Lee Smith (b. 1944)

    Contributing Editor: Anne Jones

    Classroom Issues and Strategies

    There should be little difficulty drawing students into an engagement with "Artists," since the style is accessible and the concerns familiar. The task may rather be in some sense to de-familiarize the story, to complicate what may initially seem to students its self-evident meanings. One way to do this would be to suggest that the conclusion seems to offer a clearcut "solution" to the problems of the story: The narrator rejects her grandmother's "art," accepts Mollie Crews as another kind of artist--an artist of the possible? of the body?--and thus "grows up." Her grandmother's "art" metamorphosizes into children's toys, thus capitulating, in effect, to the "art" of Mollie Crews. The story, "Artists," thus becomes a moral tale of oppositions, of illusion and reality, false art and true, and so on.

    A teacher might then invite students to argue with this claim. What, if anything, feels unsatisfactory about it? What areas of the narrative are not addressed by it? Are there ways in which the story itself contests its own apparently explicit meaning and conclusion? What should we make of such contradictions? On the other hand, those who find the conclusion a satisfactory "kernel" of meaning to take away might be asked to defend their view. Are these two views of the story analogous in some ways to the two views of "art" represented in the story by the grandmother and Mollie Crews? How might such an analogy affect one's sense of the story? And how does the narrator evolve as an "artist" in the terms of the story?

    Major Themes, Historical Perspectives, and Personal Issues

    The title offers a major theme: Artists come in several varieties. How they vary constitutes several related themes. Social class and class mobility, for example, seem to be linked with two different forms of art; Is the grandmother's art of denial and illusion a sign of class pretension and Mollie's art--in her "studio" over Western Auto--a sign of class "authenticity"? If so, does the story reify class (and class stereotypes, such as associating sexuality with the working class) and resist mobility? Or are there other issues involved in the grandmother's aesthetic denials? The third "artist"--the narrator, Jenny--suggests another major theme: a girl's accession to womanhood. Why does she associate it with cutting her hair and kissing Scott? Is her self-described "growing up" only an acceptance of gender expectations?

    Significant Form, Style, or Artistic Conventions

    The narrative strategies seem most interesting here. At which points and why does Jennifer shift the tense of her narration? When, how, and why does her diction shift? A close analysis of the first paragraph will introduce most major themes to students; working as a class to unpack this paragraph could be a good exercise in teaching close analysis. Key images--like the David figure--can also offer students an opportunity to develop those skills.

    Original Audience

    "Artists" appeared first in Redbook and was later collected in Cakewalk. Thus its audience was initially popular and female. This offers the opportunity to discuss the question of high/low culture and its permutations in modernism and postmodernism. How could we "categorize" "Artists," and what are the effects of such categorizations? How does "Artists" take this as its own theme?

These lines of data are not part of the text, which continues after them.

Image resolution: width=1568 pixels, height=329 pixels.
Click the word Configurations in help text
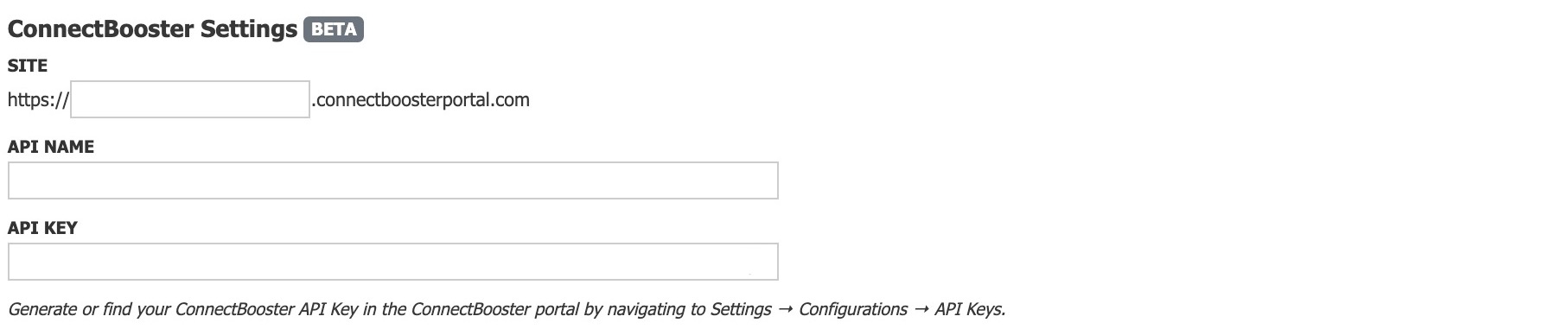pyautogui.click(x=853, y=309)
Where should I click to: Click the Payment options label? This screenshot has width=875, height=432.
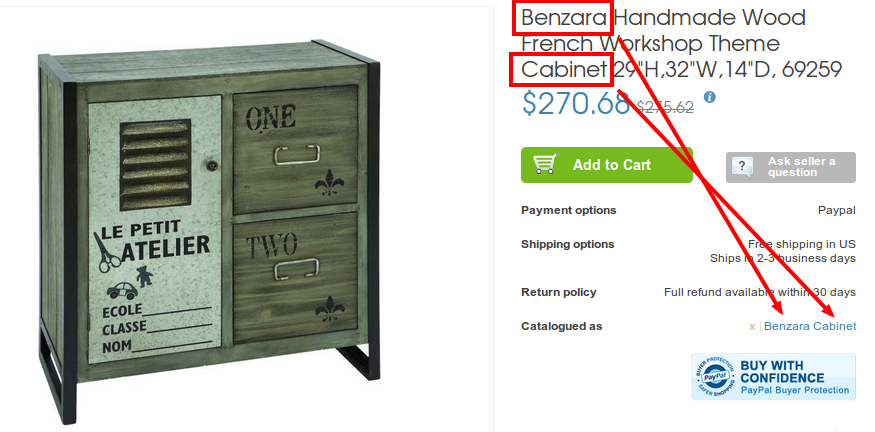click(x=569, y=210)
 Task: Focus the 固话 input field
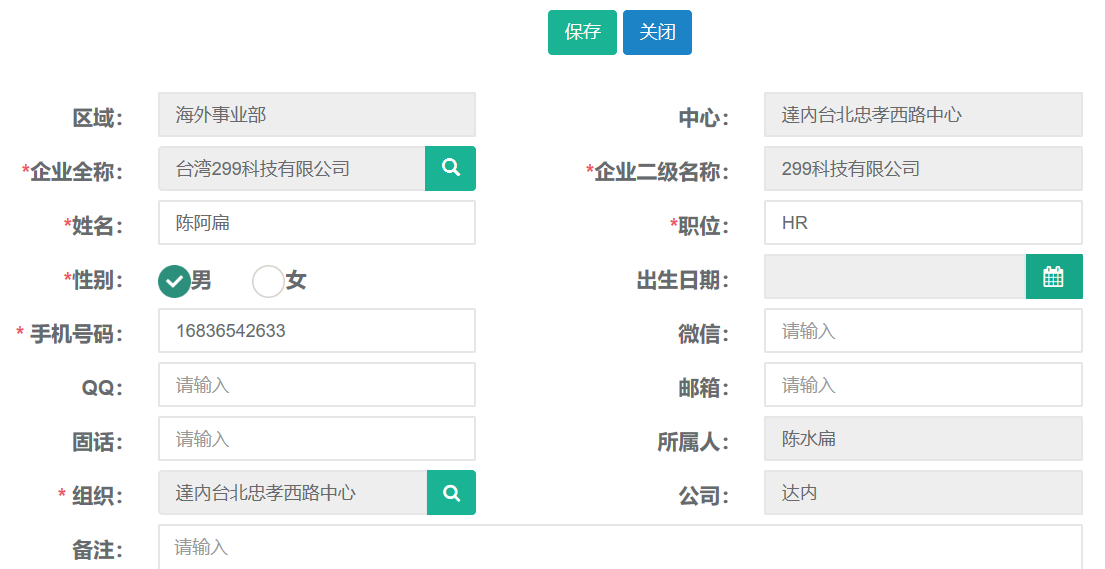316,439
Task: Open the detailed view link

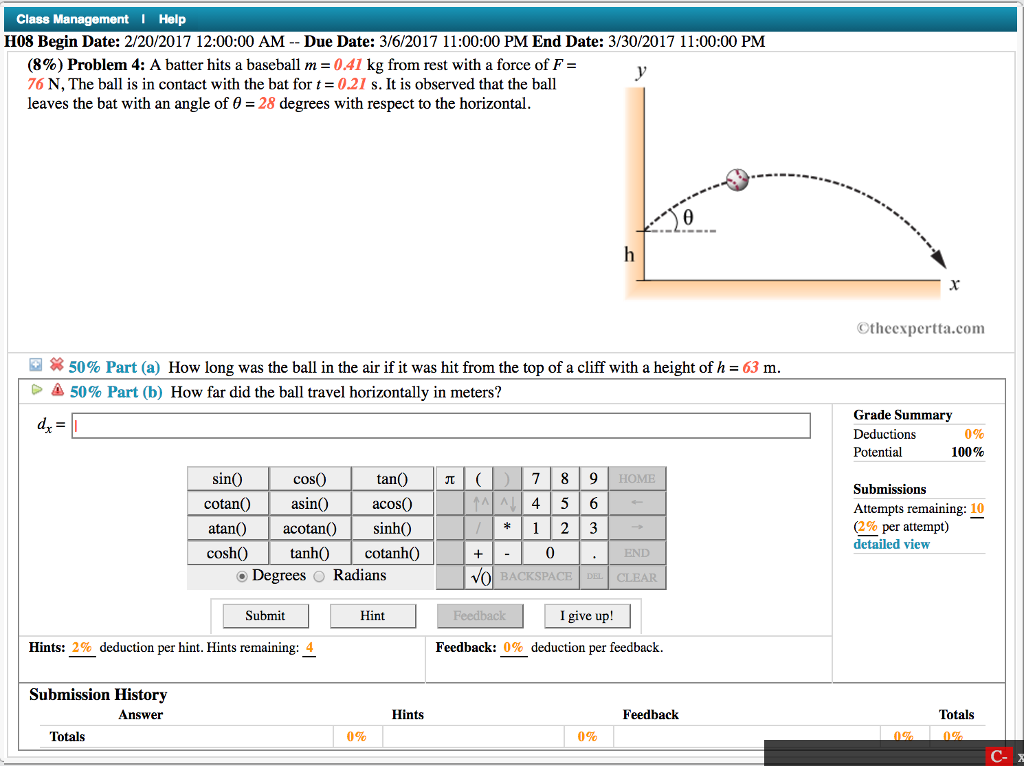Action: click(891, 543)
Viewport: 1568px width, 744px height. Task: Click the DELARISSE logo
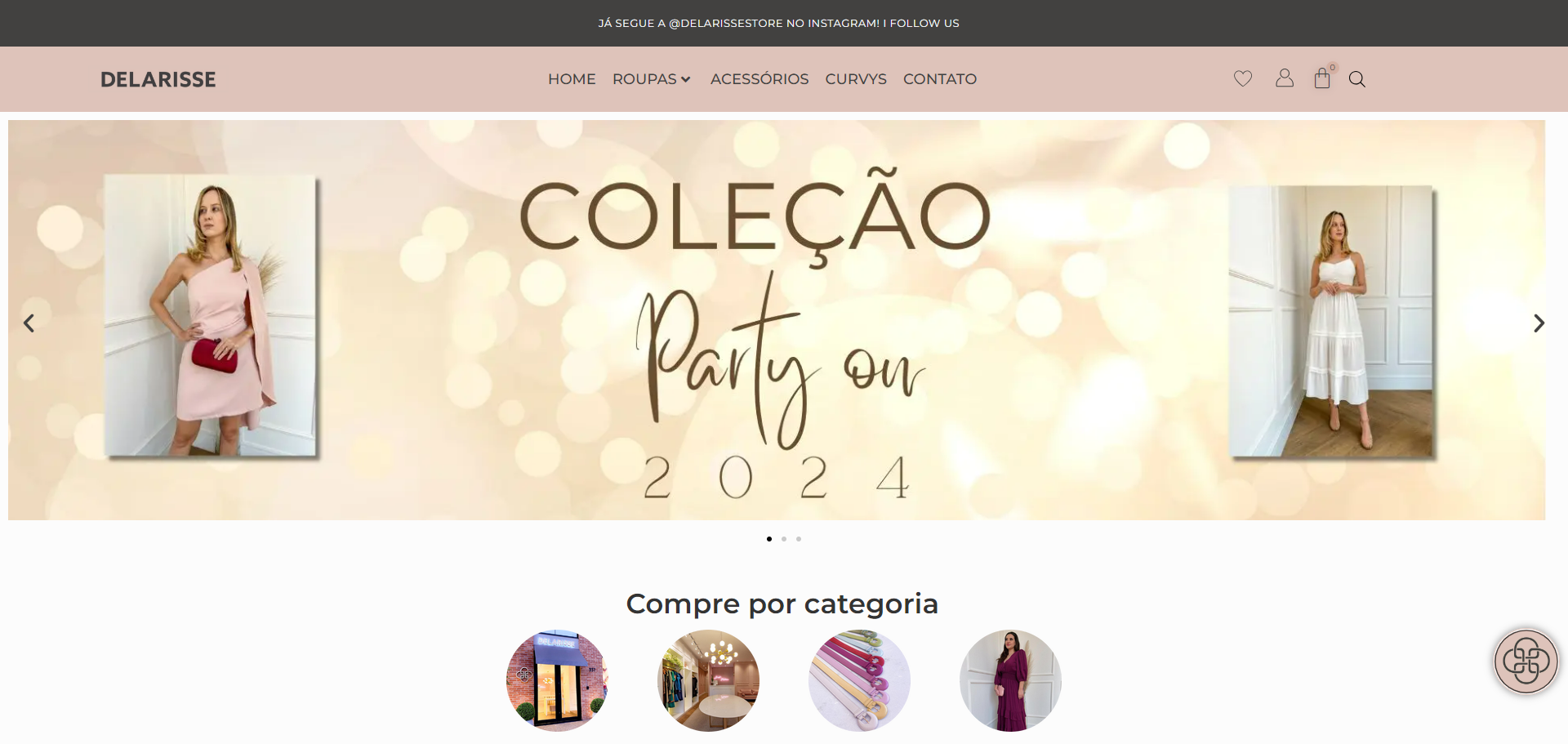click(x=158, y=79)
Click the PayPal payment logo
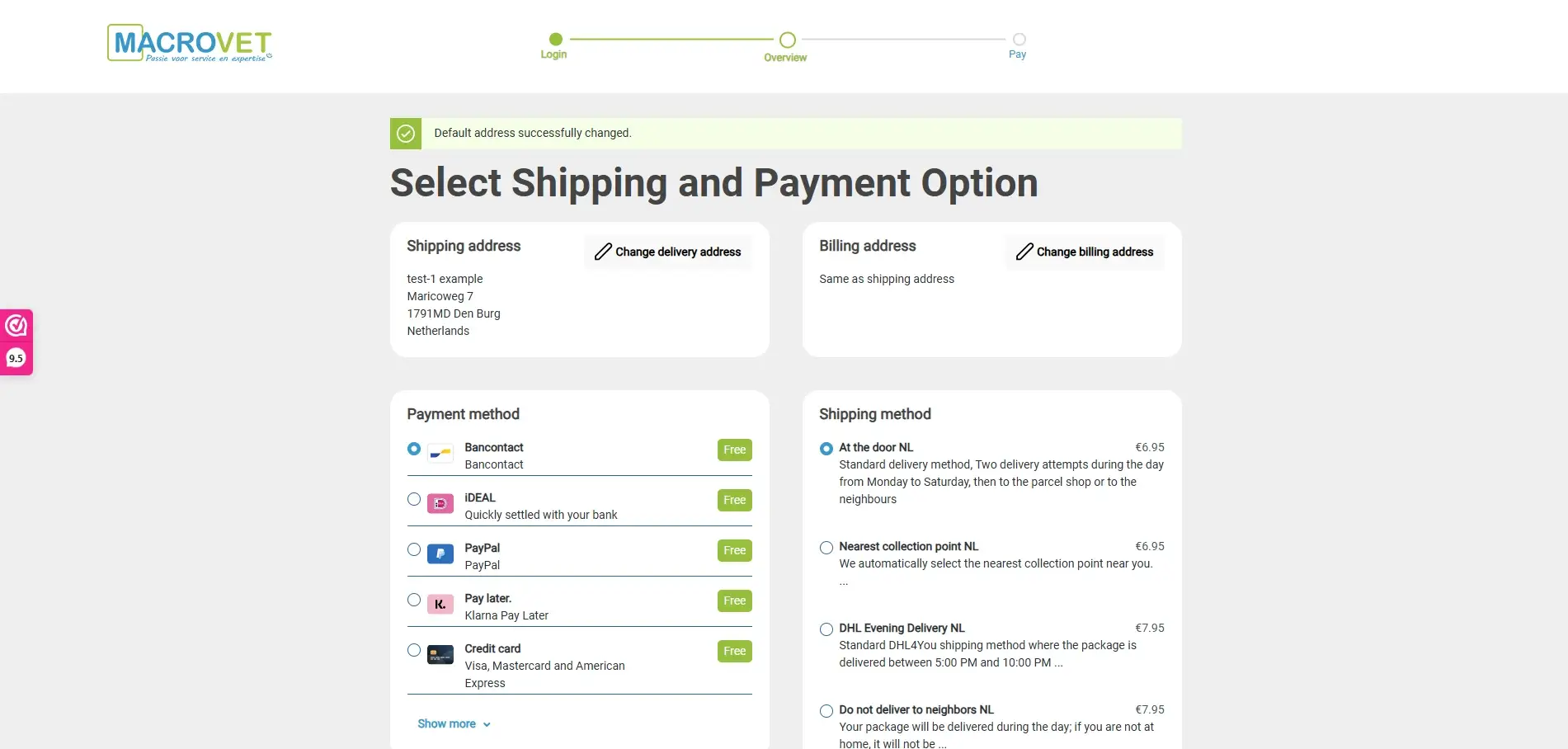Screen dimensions: 1568x749 (x=440, y=554)
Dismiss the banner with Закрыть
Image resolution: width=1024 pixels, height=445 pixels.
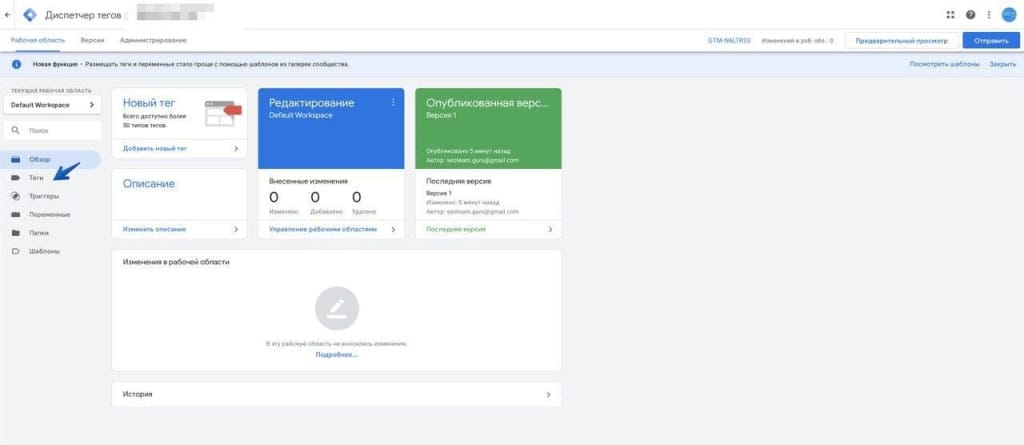(1003, 63)
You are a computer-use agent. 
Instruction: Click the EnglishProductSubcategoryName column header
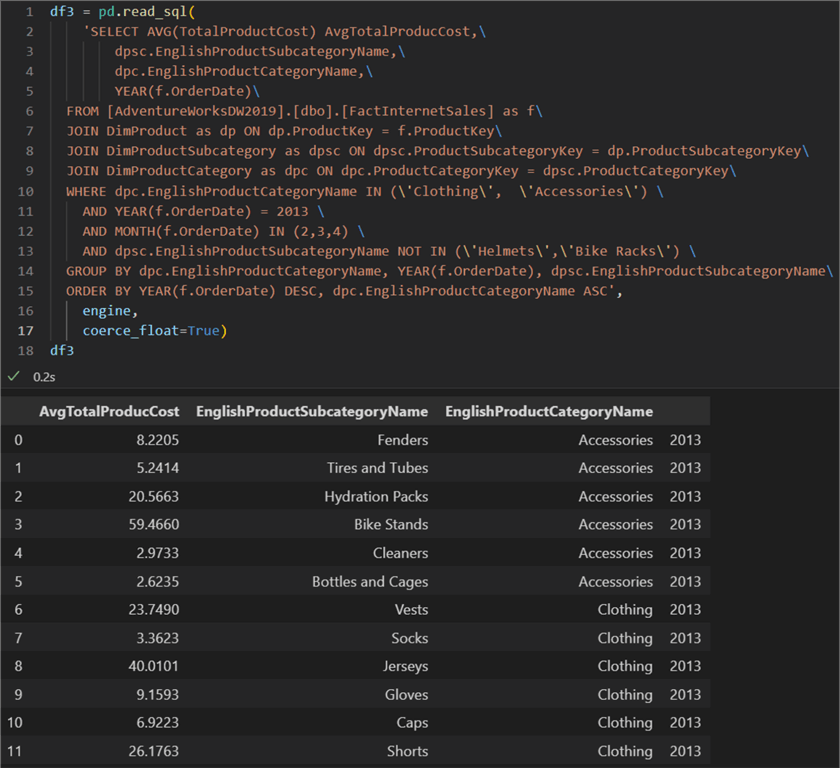(x=310, y=411)
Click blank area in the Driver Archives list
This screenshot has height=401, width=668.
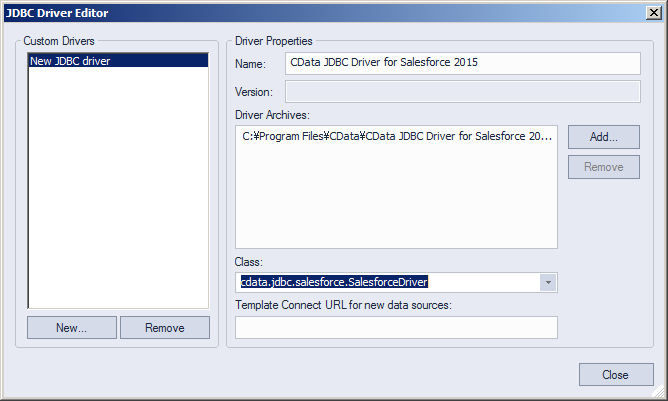click(396, 200)

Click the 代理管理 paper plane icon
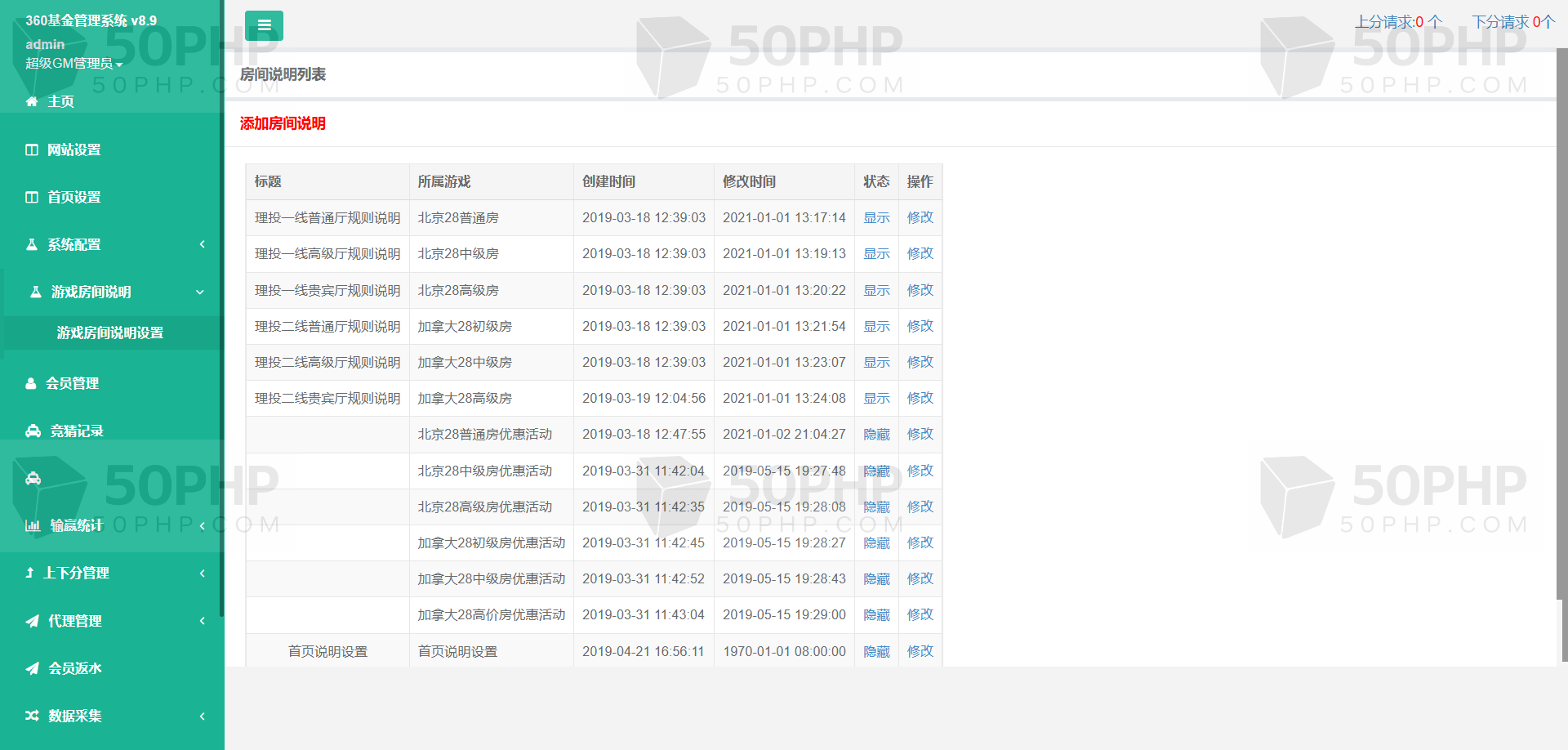point(32,621)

    Comparisons, Contrasts, Connections

    "Artists" can be read in several contexts: as an example of Lee Smith's work (this would require outside reading, of course); as a southern story (with Eudora Welty, Flannery O'Connor, Zora Neale Hurston, Alice Walker, and Ernest Gaines, for example, in this anthology); as a story of art and artists (with, for example, Nathaniel Hawthorne's "Artist of the Beautiful" and Alice Walker's "Everyday Use"); and as a contemporary story in its subjects and strategies.